Gorenflot se levantó sobre los su­yos y divisó a lo lejos a los tres hombres de las mulas que bajaban una cuesta.

El fraile suspiró pensando cuán doloroso era que una influencia ex­traña dispusiese de aquel modo de su destino.

Chicot le cumplió por aquella vez la palabra, pues almorzaron en Mon­tereau.

Los acontecimientos de todo aquel día fueron muy parecidos a los del anterior y lo mismo los del siguiente.

Suprimiremos, pues, los pormeno­res y diremos que en la tarde del segundo día, Gorenflot, que mal o bien comenzaba a acostumbrarse a aquella vida aventurera, observó que Chicot iba perdiendo por grados toda su alegría.

Desde por la mañana no había vuelto a ver a los tres viajeros a quienes seguía; de modo que cenó de muy mal humor y durmió muy poco.

Gorenflot comió y bebió por los dos y entonó sus mejores canciones, pero sin que lograse hacer salir a Chicot de su impasibilidad.

Apenas amanecía cuando el gas­cón se levantó, despertando a su compañero: éste se vistió y apenas montaron a caballo, tomaron un trote largo, que a poco rato se con­virtió en galope tendido.

Pero por más que corrían no per­cibían rastro alguno de mulas en el camino.

Al mediodía asno y caballo no po­dían tenerse de cansancio.

Chicot se fue en derechura a ¡in portazgo establecido en el puente de Velleneuve-le-Roi para los anima­les de pezuña hendida, y preguntó:

-¿Habéis visto a tres hombres montados en mulas que han debido pasar por aquí esta mañana?

-¿Esta mañana?

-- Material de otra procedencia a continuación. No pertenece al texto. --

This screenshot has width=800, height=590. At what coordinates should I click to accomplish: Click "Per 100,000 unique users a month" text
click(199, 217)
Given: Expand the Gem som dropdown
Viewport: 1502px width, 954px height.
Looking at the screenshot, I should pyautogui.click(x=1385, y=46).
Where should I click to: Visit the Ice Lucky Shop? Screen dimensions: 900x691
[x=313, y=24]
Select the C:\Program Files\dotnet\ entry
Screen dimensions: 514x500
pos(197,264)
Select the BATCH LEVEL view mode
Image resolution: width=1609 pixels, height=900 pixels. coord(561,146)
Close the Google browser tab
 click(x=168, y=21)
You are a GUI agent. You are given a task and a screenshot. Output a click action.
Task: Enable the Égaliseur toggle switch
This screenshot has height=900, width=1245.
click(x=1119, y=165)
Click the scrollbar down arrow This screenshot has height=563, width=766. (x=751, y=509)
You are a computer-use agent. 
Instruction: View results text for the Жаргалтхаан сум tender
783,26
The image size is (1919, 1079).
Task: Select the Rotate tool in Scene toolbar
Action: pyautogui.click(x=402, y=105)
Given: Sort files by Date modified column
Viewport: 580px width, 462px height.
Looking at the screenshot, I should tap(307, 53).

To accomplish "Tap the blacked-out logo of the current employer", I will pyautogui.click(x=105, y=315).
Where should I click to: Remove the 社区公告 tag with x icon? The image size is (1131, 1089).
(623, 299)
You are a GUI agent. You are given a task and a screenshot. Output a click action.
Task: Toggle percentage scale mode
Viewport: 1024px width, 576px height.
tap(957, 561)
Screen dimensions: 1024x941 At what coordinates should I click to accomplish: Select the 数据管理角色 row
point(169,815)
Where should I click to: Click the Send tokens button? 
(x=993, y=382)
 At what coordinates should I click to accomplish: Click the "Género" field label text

No, señor -re­puso el portazguero-: si fuera ayer tarde...

-¿Ayer?

-Sí, ayer tarde a las siete.



-¿Habéis reparado en ellos?

-Sí, señor: como se repara en los viajeros.

-Digo si .recordáis las señas de cada uno.

-Me parece que eran amo y dos lacayos.

-Eso es -dijo Chicot, y dio un escudo al portazguero.

Luego, hablando consigo mismo, dijo:

-¡A las siete! ¡diablo! me llevan doce horas de delantera! Vamos, valor.